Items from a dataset
_____

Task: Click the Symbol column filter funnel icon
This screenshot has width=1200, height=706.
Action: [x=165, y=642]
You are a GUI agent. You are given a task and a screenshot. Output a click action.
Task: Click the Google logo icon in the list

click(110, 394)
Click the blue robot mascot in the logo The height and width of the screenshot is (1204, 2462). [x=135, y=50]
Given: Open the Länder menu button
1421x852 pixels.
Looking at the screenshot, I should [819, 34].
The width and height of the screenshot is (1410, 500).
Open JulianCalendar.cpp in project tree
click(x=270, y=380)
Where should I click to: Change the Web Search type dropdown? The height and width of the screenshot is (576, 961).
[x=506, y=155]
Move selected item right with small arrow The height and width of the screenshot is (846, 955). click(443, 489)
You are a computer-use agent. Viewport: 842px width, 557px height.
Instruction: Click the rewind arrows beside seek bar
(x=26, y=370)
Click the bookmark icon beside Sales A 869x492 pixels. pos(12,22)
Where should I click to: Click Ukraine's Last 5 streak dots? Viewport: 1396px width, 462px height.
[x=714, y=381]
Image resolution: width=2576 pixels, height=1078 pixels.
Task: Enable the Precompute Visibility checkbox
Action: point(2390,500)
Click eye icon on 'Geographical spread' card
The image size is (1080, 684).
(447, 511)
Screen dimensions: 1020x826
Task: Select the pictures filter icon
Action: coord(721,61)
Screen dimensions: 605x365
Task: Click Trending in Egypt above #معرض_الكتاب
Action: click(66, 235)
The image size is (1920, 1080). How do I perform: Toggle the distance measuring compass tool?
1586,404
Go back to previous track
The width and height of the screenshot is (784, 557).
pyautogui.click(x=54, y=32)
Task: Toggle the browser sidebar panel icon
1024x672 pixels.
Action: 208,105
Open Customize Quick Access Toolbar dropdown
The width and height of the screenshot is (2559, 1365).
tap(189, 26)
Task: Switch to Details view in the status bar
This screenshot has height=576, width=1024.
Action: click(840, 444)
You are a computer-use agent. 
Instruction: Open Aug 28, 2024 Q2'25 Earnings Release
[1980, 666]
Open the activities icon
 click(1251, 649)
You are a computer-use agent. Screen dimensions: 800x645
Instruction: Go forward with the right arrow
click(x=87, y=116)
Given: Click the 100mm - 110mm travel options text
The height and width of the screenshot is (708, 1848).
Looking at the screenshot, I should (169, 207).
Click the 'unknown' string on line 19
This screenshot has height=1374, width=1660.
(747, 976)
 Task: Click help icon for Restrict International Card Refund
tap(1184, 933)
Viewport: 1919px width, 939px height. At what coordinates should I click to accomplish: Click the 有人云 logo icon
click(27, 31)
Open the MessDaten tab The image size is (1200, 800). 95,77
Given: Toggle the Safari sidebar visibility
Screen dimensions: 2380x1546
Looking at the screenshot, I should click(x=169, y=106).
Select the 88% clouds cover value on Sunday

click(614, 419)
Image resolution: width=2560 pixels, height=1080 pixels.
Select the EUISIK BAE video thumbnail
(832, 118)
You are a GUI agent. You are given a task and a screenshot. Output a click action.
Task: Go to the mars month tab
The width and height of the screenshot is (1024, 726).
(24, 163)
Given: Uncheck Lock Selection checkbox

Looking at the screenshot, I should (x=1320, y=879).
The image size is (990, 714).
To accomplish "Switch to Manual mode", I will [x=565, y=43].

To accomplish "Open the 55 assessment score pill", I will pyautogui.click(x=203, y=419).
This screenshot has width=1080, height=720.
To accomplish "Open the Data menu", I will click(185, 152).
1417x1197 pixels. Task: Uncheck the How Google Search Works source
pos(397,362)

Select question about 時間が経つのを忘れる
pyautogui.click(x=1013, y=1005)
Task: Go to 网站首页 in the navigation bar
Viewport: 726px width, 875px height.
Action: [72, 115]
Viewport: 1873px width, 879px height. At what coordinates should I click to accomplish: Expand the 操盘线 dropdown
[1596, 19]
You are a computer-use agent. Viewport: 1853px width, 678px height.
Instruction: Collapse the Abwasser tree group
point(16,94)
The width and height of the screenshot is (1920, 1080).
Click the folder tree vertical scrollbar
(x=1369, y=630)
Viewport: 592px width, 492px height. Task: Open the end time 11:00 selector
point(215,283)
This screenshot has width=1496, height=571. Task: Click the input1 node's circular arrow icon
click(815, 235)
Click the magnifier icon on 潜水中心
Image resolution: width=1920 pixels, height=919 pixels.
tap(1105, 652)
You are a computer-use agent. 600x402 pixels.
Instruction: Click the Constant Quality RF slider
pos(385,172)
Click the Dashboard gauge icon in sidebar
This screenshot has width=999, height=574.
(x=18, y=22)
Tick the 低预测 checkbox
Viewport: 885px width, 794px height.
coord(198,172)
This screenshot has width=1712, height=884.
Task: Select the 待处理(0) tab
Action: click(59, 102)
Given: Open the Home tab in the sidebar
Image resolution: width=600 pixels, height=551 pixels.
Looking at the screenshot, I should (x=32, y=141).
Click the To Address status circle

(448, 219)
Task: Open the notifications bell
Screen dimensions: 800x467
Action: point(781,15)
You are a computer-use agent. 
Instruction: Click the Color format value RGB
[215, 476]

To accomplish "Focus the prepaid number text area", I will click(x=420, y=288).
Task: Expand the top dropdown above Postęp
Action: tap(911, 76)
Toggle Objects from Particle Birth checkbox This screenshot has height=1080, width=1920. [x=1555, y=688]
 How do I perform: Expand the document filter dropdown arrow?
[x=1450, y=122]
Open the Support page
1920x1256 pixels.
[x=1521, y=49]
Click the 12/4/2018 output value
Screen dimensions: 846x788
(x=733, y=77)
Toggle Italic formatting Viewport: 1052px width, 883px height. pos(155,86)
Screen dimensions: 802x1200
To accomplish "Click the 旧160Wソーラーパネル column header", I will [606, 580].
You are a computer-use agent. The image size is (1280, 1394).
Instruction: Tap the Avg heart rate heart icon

_____

## Given exercise
Output these lines again without any changes, covering every one of the records.

## Expected answer
Task: Click the Symbol column filter funnel icon
This screenshot has width=1200, height=706.
Action: [x=165, y=642]
You are a GUI agent. You are given a task and a screenshot. Output a click action.
Task: Click the Google logo icon in the list

click(110, 394)
Click the blue robot mascot in the logo The height and width of the screenshot is (1204, 2462). [x=135, y=50]
Given: Open the Länder menu button
1421x852 pixels.
Looking at the screenshot, I should [819, 34].
The width and height of the screenshot is (1410, 500).
Open JulianCalendar.cpp in project tree
click(x=270, y=380)
Where should I click to: Change the Web Search type dropdown? The height and width of the screenshot is (576, 961).
[x=506, y=155]
Move selected item right with small arrow The height and width of the screenshot is (846, 955). click(443, 489)
You are a computer-use agent. Viewport: 842px width, 557px height.
Instruction: Click the rewind arrows beside seek bar
(x=26, y=370)
Click the bookmark icon beside Sales A 869x492 pixels. pos(12,22)
Where should I click to: Click Ukraine's Last 5 streak dots? Viewport: 1396px width, 462px height.
[x=714, y=381]
Image resolution: width=2576 pixels, height=1078 pixels.
Task: Enable the Precompute Visibility checkbox
Action: point(2390,500)
Click eye icon on 'Geographical spread' card
The image size is (1080, 684).
(447, 511)
Screen dimensions: 1020x826
Task: Select the pictures filter icon
Action: coord(721,61)
Screen dimensions: 605x365
Task: Click Trending in Egypt above #معرض_الكتاب
Action: click(66, 235)
The image size is (1920, 1080). How do I perform: Toggle the distance measuring compass tool?
1586,404
Go back to previous track
The width and height of the screenshot is (784, 557).
pyautogui.click(x=54, y=32)
Task: Toggle the browser sidebar panel icon
1024x672 pixels.
Action: 208,105
Open Customize Quick Access Toolbar dropdown
The width and height of the screenshot is (2559, 1365).
tap(189, 26)
Task: Switch to Details view in the status bar
This screenshot has height=576, width=1024.
Action: click(840, 444)
You are a computer-use agent. 
Instruction: Open Aug 28, 2024 Q2'25 Earnings Release
[1980, 666]
Open the activities icon
 click(1251, 649)
You are a computer-use agent. Screen dimensions: 800x645
Instruction: Go forward with the right arrow
click(x=87, y=116)
Given: Click the 100mm - 110mm travel options text
The height and width of the screenshot is (708, 1848).
Looking at the screenshot, I should (169, 207).
Click the 'unknown' string on line 19
This screenshot has height=1374, width=1660.
(747, 976)
 Task: Click help icon for Restrict International Card Refund
tap(1184, 933)
Viewport: 1919px width, 939px height. At what coordinates should I click to accomplish: Click the 有人云 logo icon
click(27, 31)
Open the MessDaten tab The image size is (1200, 800). 95,77
Given: Toggle the Safari sidebar visibility
Screen dimensions: 2380x1546
Looking at the screenshot, I should click(x=169, y=106).
Select the 88% clouds cover value on Sunday

click(614, 419)
Image resolution: width=2560 pixels, height=1080 pixels.
Select the EUISIK BAE video thumbnail
(832, 118)
You are a GUI agent. You are given a task and a screenshot. Output a click action.
Task: Go to the mars month tab
The width and height of the screenshot is (1024, 726).
(24, 163)
Given: Uncheck Lock Selection checkbox

Looking at the screenshot, I should (x=1320, y=879).
The image size is (990, 714).
To accomplish "Switch to Manual mode", I will [x=565, y=43].

To accomplish "Open the 55 assessment score pill", I will pyautogui.click(x=203, y=419).
This screenshot has width=1080, height=720.
To accomplish "Open the Data menu", I will click(185, 152).
1417x1197 pixels. Task: Uncheck the How Google Search Works source
pos(397,362)

Select question about 時間が経つのを忘れる
pyautogui.click(x=1013, y=1005)
Task: Go to 网站首页 in the navigation bar
Viewport: 726px width, 875px height.
Action: [72, 115]
Viewport: 1873px width, 879px height. At what coordinates should I click to accomplish: Expand the 操盘线 dropdown
[1596, 19]
You are a computer-use agent. Viewport: 1853px width, 678px height.
Instruction: Collapse the Abwasser tree group
point(16,94)
The width and height of the screenshot is (1920, 1080).
Click the folder tree vertical scrollbar
(x=1369, y=630)
Viewport: 592px width, 492px height. Task: Open the end time 11:00 selector
point(215,283)
This screenshot has width=1496, height=571. Task: Click the input1 node's circular arrow icon
click(815, 235)
Click the magnifier icon on 潜水中心
Image resolution: width=1920 pixels, height=919 pixels.
tap(1105, 652)
You are a computer-use agent. 600x402 pixels.
Instruction: Click the Constant Quality RF slider
pos(385,172)
Click the Dashboard gauge icon in sidebar
This screenshot has width=999, height=574.
(x=18, y=22)
Tick the 低预测 checkbox
Viewport: 885px width, 794px height.
coord(198,172)
This screenshot has width=1712, height=884.
Task: Select the 待处理(0) tab
Action: click(59, 102)
Given: Open the Home tab in the sidebar
Image resolution: width=600 pixels, height=551 pixels.
Looking at the screenshot, I should (x=32, y=141).
Click the To Address status circle

(448, 219)
Task: Open the notifications bell
Screen dimensions: 800x467
Action: point(781,15)
You are a computer-use agent. 
Instruction: Click the Color format value RGB
[215, 476]

To accomplish "Focus the prepaid number text area", I will click(x=420, y=288).
Task: Expand the top dropdown above Postęp
Action: tap(911, 76)
Toggle Objects from Particle Birth checkbox This screenshot has height=1080, width=1920. [x=1555, y=688]
 How do I perform: Expand the document filter dropdown arrow?
[x=1450, y=122]
Open the Support page
1920x1256 pixels.
[x=1521, y=49]
Click the 12/4/2018 output value
Screen dimensions: 846x788
(x=733, y=77)
Toggle Italic formatting Viewport: 1052px width, 883px height. pos(155,86)
Screen dimensions: 802x1200
To accomplish "Click the 旧160Wソーラーパネル column header", I will [606, 580].
You are a computer-use agent. The image size is (1280, 1394).
Instruction: Tap the Avg heart rate heart icon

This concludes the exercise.